In Curitiba, Galeria Arte Urbana – Memórias de Curitiba, was inaugurated this year. Initiatives such as these reveal that urban art has reflexes in the cities, which gain a new symbolic dimension, and in the artistic system itself, which opens itself to experiences that break down the boundaries between the cult, the popular and the massive, giving rise to a less elitist and more democratic art.
From walls to museums
Urban art has as its cradle the tradition of graffiti, a style of mural painting made mainly with spray, from the 1970’s in New York, in the context of the so-called hip-hop culture, which brought together Latin and African-American communities. In the following decade, in the big metropolises, variations of this visual language emerged. Unlike the “graffiti”, focused on writing, the new painters began to incorporate figurative or abstract forms in their works.
The most prominent names today have a work based on a strong aesthetic project.
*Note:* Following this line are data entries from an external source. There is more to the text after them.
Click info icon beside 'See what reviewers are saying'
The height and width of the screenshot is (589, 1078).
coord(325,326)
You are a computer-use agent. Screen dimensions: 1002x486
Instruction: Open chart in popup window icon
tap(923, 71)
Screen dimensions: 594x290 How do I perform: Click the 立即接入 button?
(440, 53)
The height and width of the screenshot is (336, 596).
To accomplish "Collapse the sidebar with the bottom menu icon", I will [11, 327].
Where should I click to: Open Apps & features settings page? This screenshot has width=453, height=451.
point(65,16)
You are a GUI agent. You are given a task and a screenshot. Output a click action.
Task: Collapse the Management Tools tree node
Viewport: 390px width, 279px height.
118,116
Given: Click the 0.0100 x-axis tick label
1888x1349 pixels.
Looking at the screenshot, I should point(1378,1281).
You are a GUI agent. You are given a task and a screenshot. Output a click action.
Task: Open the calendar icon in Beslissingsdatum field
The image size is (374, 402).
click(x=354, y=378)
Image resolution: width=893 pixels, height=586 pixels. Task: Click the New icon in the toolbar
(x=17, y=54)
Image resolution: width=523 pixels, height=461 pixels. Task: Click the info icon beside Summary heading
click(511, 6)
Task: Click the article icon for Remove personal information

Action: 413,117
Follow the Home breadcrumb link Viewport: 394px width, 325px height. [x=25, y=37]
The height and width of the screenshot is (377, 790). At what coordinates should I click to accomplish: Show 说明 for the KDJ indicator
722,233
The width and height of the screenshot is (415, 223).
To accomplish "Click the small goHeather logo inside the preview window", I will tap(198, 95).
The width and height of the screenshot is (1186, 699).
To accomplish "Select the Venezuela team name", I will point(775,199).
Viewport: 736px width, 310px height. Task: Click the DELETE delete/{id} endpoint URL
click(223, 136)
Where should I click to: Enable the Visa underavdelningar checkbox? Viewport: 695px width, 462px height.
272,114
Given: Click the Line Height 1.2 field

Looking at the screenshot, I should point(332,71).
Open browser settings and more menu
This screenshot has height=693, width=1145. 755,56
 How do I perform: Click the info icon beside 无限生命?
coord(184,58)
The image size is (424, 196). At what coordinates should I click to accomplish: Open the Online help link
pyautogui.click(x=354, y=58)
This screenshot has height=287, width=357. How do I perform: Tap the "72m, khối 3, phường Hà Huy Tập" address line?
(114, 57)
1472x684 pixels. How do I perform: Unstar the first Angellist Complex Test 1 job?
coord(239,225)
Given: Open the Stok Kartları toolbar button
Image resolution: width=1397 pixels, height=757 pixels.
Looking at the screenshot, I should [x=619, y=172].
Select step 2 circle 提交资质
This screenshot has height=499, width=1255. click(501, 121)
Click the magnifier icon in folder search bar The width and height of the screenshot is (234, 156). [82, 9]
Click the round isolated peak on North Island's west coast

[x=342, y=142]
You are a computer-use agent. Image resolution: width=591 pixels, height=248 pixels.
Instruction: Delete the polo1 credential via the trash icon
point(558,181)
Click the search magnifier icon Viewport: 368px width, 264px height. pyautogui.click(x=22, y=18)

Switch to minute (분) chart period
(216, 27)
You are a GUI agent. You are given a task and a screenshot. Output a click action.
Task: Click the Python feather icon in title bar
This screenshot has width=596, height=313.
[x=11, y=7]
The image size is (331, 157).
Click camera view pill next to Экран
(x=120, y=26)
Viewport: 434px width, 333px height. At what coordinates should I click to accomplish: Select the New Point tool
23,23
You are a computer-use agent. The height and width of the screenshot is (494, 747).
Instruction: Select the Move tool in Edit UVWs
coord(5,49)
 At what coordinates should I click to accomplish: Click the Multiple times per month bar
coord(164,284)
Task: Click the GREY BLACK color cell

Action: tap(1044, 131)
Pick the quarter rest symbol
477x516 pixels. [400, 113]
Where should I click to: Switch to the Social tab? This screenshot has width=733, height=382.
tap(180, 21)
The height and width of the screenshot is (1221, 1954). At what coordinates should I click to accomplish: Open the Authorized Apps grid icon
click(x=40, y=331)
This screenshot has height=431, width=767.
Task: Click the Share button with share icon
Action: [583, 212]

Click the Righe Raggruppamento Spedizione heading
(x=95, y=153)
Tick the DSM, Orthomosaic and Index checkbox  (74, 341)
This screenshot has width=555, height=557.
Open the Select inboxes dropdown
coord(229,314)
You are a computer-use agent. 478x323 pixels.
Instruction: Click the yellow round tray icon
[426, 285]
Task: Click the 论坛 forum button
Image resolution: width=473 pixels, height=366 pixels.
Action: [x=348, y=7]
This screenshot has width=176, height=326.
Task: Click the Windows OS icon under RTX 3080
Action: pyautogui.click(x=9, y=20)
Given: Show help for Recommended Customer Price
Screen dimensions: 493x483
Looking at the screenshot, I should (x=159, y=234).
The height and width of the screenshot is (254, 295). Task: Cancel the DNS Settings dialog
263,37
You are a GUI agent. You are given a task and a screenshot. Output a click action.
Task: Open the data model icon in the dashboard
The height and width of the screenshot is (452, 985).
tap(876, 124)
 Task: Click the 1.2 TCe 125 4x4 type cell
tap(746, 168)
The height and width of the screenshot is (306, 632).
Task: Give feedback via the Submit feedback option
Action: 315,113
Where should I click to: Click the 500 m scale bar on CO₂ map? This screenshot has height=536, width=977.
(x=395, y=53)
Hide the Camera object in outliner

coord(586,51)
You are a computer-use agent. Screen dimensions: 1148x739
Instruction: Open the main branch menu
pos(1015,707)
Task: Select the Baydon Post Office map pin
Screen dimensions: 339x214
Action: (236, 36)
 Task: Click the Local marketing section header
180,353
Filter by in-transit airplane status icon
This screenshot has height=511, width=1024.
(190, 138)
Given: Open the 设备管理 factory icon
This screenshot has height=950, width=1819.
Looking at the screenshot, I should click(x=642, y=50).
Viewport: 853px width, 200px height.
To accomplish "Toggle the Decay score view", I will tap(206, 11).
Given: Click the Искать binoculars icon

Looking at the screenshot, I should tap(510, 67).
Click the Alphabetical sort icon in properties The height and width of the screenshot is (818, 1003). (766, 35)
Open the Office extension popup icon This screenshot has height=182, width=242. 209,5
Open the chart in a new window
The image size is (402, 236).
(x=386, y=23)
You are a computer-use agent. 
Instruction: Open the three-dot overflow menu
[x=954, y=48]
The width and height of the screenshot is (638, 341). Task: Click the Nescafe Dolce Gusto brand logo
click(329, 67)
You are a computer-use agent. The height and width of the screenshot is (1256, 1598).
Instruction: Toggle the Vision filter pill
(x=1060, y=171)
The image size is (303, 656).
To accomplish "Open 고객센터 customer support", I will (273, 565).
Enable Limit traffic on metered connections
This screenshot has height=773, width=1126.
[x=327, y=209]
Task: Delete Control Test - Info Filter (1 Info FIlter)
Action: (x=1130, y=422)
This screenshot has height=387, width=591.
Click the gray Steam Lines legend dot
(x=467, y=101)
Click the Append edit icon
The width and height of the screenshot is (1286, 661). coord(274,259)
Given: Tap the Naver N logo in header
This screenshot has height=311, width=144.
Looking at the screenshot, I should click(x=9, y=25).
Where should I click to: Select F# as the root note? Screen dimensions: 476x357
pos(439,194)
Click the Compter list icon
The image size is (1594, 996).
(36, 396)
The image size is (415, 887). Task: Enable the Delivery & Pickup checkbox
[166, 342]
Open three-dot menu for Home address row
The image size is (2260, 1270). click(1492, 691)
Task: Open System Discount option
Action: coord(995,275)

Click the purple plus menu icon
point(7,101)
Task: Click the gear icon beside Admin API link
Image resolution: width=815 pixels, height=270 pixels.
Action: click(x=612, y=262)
This is the case of dozens of internationally recognized Brazilian artists, such as Carlos Contente, who began painting in the streets in the early 2000s and has a work focused on the encounter of drawing with the word, as shown in a recent exhibition at the São Paulo gallery Emma Thomas.
Regardless of their background, they are artists who have opened a new chapter in the history of art. They make art, not graphite. The new generation reminds us of outstanding names in history, such as Jean-Michel Basquiat and Keith Haring, who in the 1970s already painted walls in New York City with a style that blended the influence of images from the underworld of spray with a repertoire of pop art, already consecrated in the official artistic system.